2. Table detector based on YOLOv8 — the model finds the boundaries of all tables in the document and determines their type: clear and unclear.
3. Cell detector within the table:
• If the table boundaries are clear, a CV boundary detection algorithm is applied, and no model is required.
• If the table boundaries are unclear, a cell boundary detector model based on YOLOv5 is applied.
4. Text recognition block within cells using EasyOCR consists of two models:
• A pretrained text detector based on the CRAFT model
• A pretrained text recognition model in Russian based on the Faster-RCNN architecture.
A significant problem became the low performance of the pipeline: processing a single multi-page PDF document with scans could take several minutes. The majority of the time was spent on the text recognition stage. However, we managed to achieve partial optimization and doubled the performance through tuning EasyOCR models.

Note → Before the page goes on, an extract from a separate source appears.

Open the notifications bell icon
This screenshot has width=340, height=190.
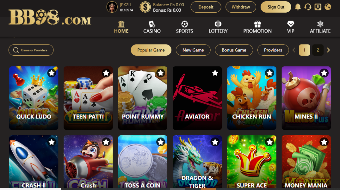tap(298, 7)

During development, we noticed a peculiarity of the detector: the coordinates of the cells in the image were determined not in order from left to right and top to bottom, but according to the confidence percentage of the detector model. Once we understood that the detector worked this way, we created an algorithm to transform cell coordinates into row coordinates for analysis and message creation.
As a result, we developed a tool that allows processing any PDF documents containing financial reports and automatically extracting the necessary data from them.
Result
The modules are functioning properly and are handling the influx of suppliers, which has already exceeded 170. The assortment is increasing, attracting new users.
The growth of the platform without the implementation of AI and process automation would be several times more expensive; therefore, the use of artificial intelligence is no longer a trend but a necessity.
By 2030, according to forecasts from the Ministry of Energy, the share of enterprises using artificial intelligence in production will rise to 80%.
However, even today, in the context of a competitive market and a labor shortage, the implementation of AI is becoming a significant advantage.